Friday, February 25, 2005

EITHER WAY

Sometimes I think it would be nice to move back to my hometown and get a small apartment and find a job at the arena where I used to play hockey as a kid, Bill Burgoyne Arena, where I could work in the concession stand, serving Cokes to parents who wait patiently for their kids to emerge, stinky and sweaty, from the after-game calm of the dressing rooms, as my parents once waited for me. In the downtime I could read books, jot notes for my own book, observe a place and a time that was once simply part of my life and is now only a memory of life. I could get reacquainted with the city and the people that made me. Not a bad gig, really -- the cold of the arena, the sounds of slapshots and whistles, the faces of the kids. I could take a skate every now and then, I'm sure. Hot chocolate whenever you want.

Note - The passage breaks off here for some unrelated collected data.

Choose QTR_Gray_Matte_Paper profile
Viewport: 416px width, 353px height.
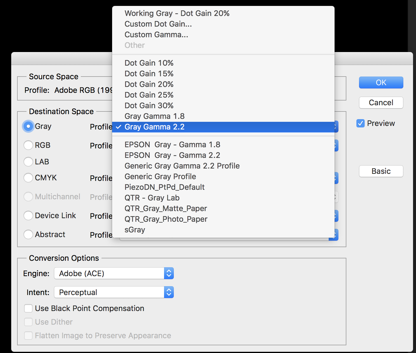[166, 208]
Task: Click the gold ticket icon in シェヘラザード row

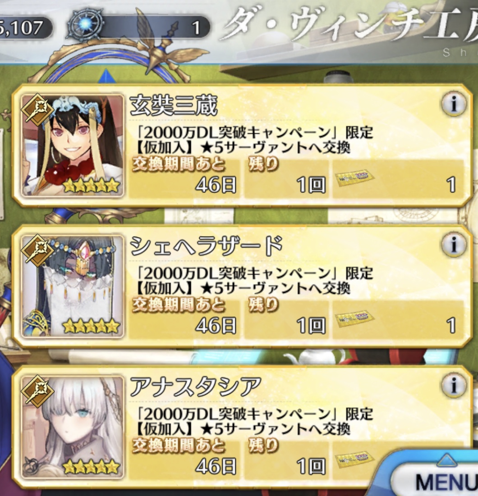Action: (x=354, y=319)

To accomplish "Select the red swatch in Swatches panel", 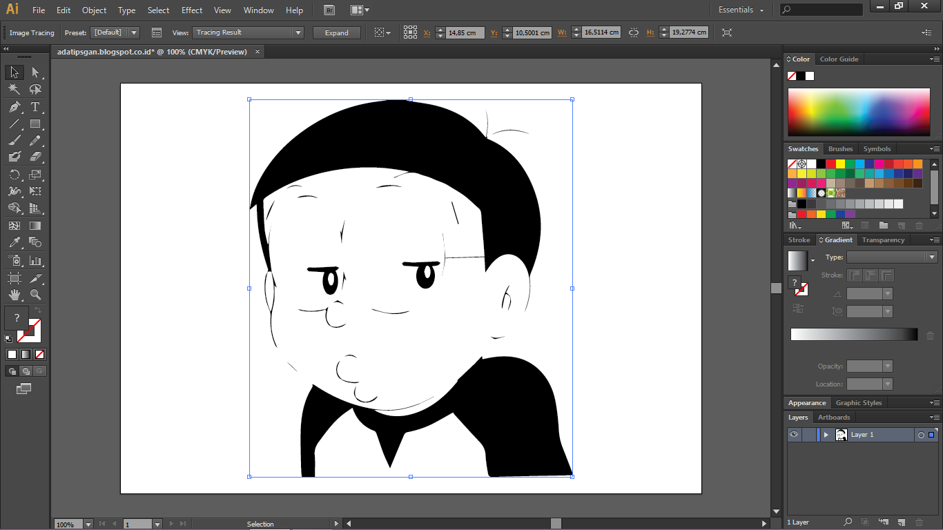I will (x=830, y=163).
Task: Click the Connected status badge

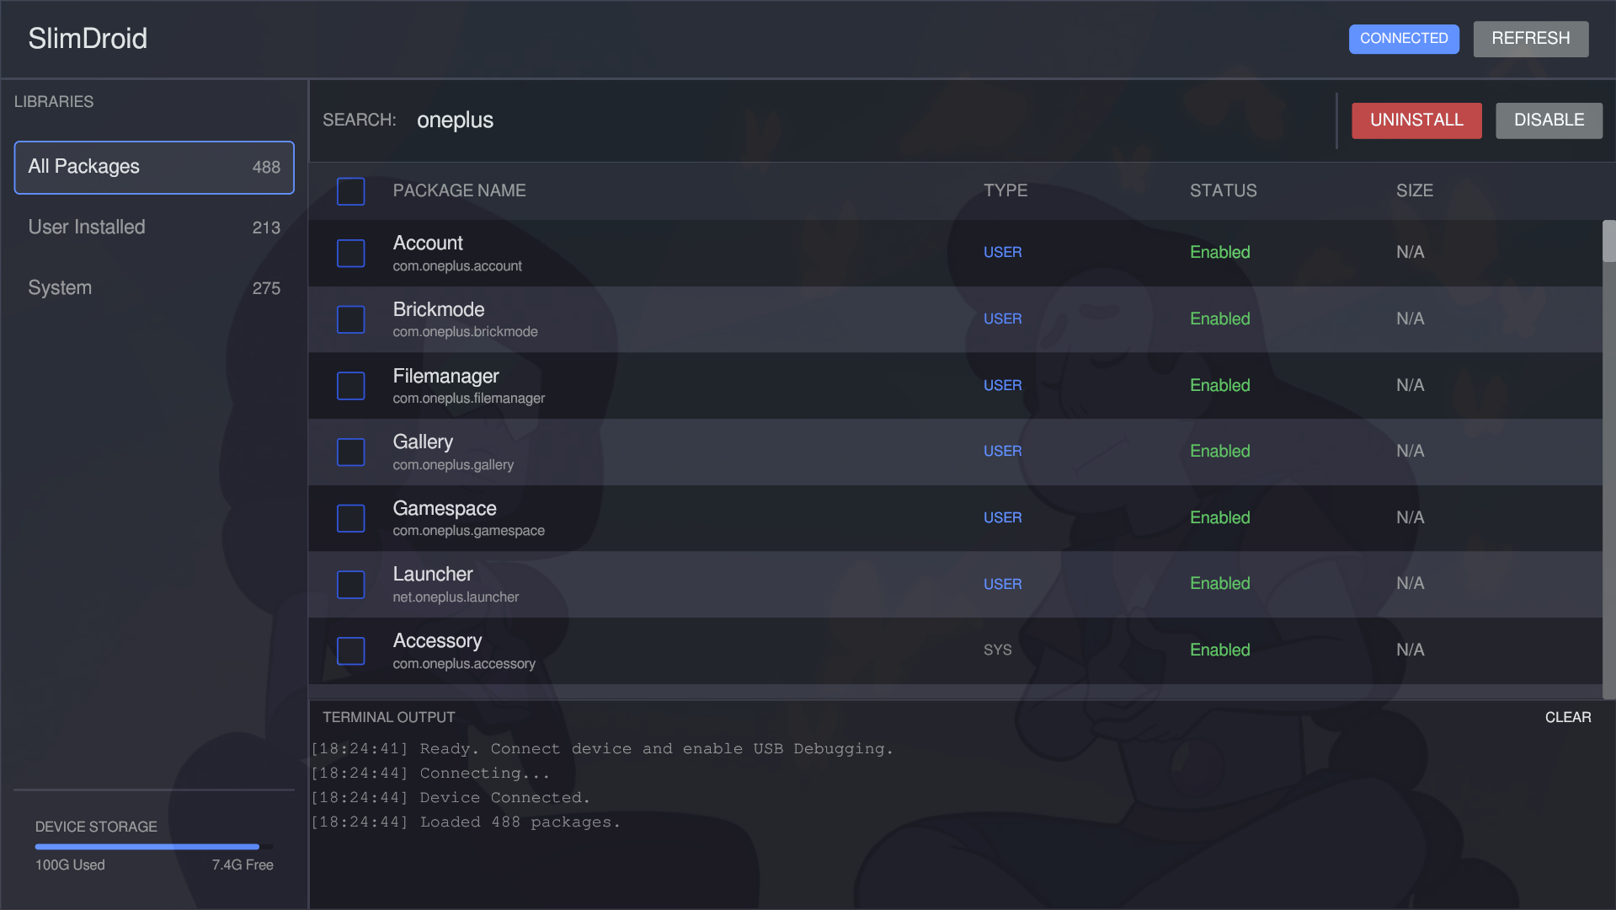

There are worse places to work.

And then I think no, no, Matsue is the place to live, because Matsue is this small town in Shimane Prefecture in Japan, along the west coast, where I once visited because the great writer Lafcadio Hearn, Greek by origin, lived there, writing his thoughts and observations on Japanese life and culture in the nineteenth century, which helped me formulate my own (probably wrong) theories on Japan, and I wanted to see what he saw, feel what he felt. I went and visited his house, the house that he lived in over a hundred years ago, the house where he wrote many of his books. Very cool (to someone like me). It's a nice town, quiet and near the ocean, and not so small that you would become lost in your own foreignness. There's a few English schools there, and even though I vowed that I wouldn't want to teach English in Japan again, it wouldn't be all that bad, all things considered. A change of pace from the Tokyo suburbs and the Phnom Penh lunacy. There would be the ocean relatively nearby, and temples, and I could work on my Japanese. I'm sure there's lots of local festivals throughout the year that would bewilder and fascinate me.

I think I could carve out a life, either way.